Document text:
━━━━━━━━━━━━━━━━━━━━

Decompress input file to /tmp with 7zz, send files to coordinator

Source code in strelka/src/python/strelka/scanners/scan_seven_zip.py
def extract_7zip(
    self, data, tmp_dir, scanner_timeout, expire_at, file_limit, password=""
):
    """Decompress input file to /tmp with 7zz, send files to coordinator"""

    # Check if 7zip package is installed
    if not shutil.which("7zz"):
        self.flags.append("7zip_not_installed_error")
        return

    with tempfile.NamedTemporaryFile(dir=tmp_dir, mode="wb") as tmp_data:
        tmp_data.write(data)
        tmp_data.flush()
        tmp_data.seek(0)

        if not tmp_data:
            self.flags.append("7zip_tmp_error")
            return

        with tempfile.TemporaryDirectory() as tmp_extract:
            if password:
                (stdout, stderr) = subprocess.Popen(
                    [
                        "7zz",
                        "x",
                        tmp_data.name,
                        f"-o{tmp_extract}",
                        f"-p{password}",
                    ],
                    stdout=subprocess.PIPE,
                    stderr=subprocess.PIPE,
                ).communicate(timeout=scanner_timeout)
            else:
                (stdout, stderr) = subprocess.Popen(
                    ["7zz", "x", tmp_data.name, f"-o{tmp_extract}"],
                    stdout=subprocess.PIPE,
                    stderr=subprocess.PIPE,
                ).communicate(timeout=scanner_timeout)

            def get_all_items(root, exclude=None):
                """Iterates through filesystem paths"""
                if exclude is None:
                    exclude = []
                for item in root.iterdir():
                    if item.name in exclude:
                        continue
                    yield item
                    if item.is_dir():
                        yield from get_all_items(item)

            # Iterate over extracted files, except excluded paths
            for name in get_all_items(
                pathlib.Path(tmp_extract), self.EXCLUDED_ROOT_DIRS
            ):
                if not name.is_file():
                    continue

                if self.event["total"]["extracted"] >= file_limit:
                    self.flags.append("file_limit_error")
                    break

                relname = os.path.relpath(name, tmp_extract)
                with open(name, "rb") as extracted_file:
                    # Send extracted file back to Strelka
                    self.emit_file(extracted_file.read(), name=relname)

━━━━━━━━━━━━━━━━━━━━

Given instruction: In the 7-Zip extraction code above, which flag is added when the 7zz executable can't be found?

Records:
━━━━━━━━━━━━━━━━━━━━

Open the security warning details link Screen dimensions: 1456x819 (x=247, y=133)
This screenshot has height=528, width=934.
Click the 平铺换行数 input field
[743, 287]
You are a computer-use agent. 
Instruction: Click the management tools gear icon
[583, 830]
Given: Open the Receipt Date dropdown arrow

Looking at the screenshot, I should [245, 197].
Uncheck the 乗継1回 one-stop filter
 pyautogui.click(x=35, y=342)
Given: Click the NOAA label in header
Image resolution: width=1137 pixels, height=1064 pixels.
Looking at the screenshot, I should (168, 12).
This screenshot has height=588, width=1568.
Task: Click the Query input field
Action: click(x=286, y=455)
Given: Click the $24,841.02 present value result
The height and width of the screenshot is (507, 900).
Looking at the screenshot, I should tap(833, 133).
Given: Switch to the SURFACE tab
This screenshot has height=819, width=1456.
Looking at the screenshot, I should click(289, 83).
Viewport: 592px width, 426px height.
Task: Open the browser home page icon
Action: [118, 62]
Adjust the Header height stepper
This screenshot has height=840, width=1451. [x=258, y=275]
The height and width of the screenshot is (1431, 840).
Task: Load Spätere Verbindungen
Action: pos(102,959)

━━━━━━━━━━━━━━━━━━━━

Completed exercise: 7zip_not_installed_error